WRITTEN INSTRUCTION: Rewrite the text lines of the records below as one numbered list, omitting blank lines and leaving out the pictures.

DATASET EXTRACT:

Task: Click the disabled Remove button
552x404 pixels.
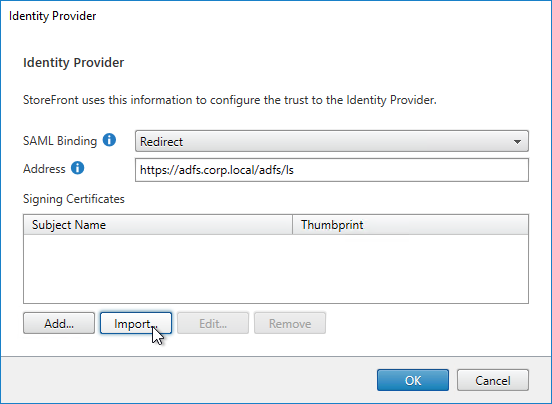Action: [290, 323]
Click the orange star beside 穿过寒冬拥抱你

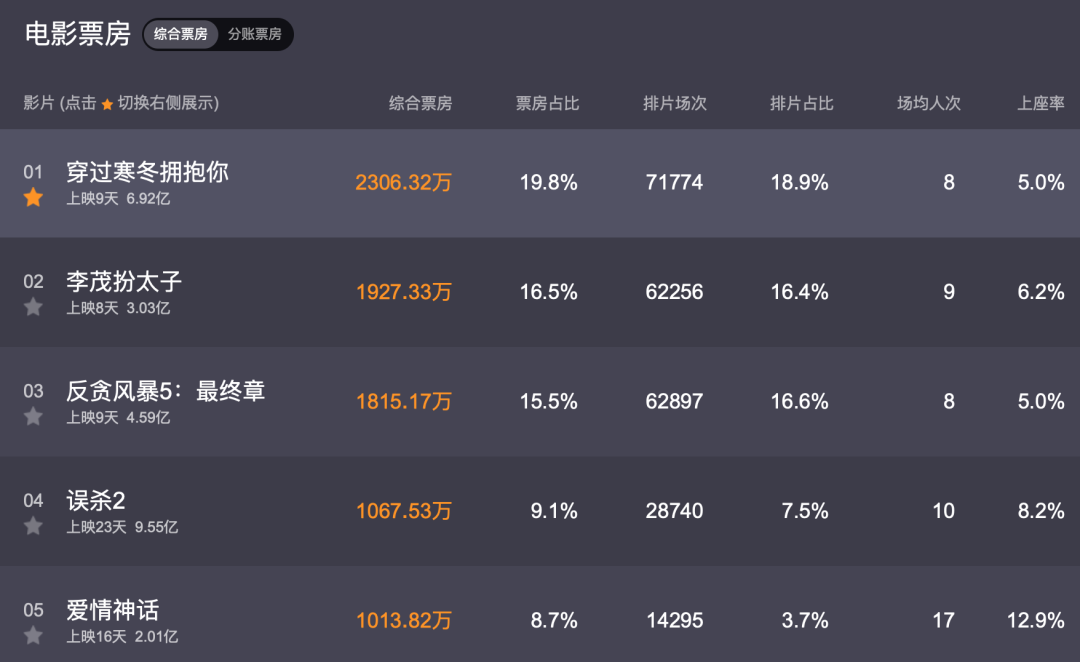tap(33, 198)
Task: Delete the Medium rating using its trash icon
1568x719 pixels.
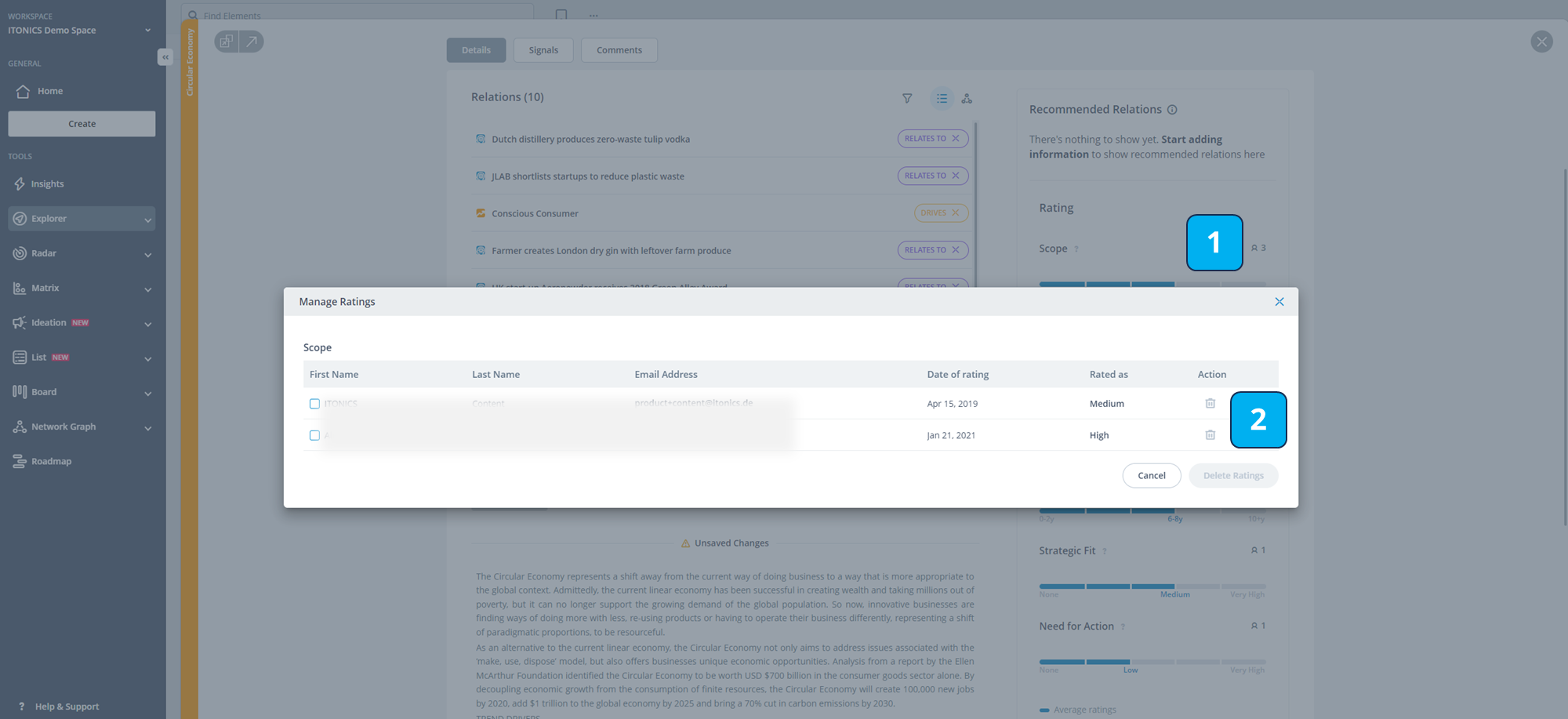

IN RESPONSE:
1. Task: Click the disabled Remove button
2. 552x404 pixels.
3. Action: [290, 323]
4. Click the orange star beside 穿过寒冬拥抱你
5. tap(33, 198)
6. Task: Delete the Medium rating using its trash icon
7. 1568x719 pixels.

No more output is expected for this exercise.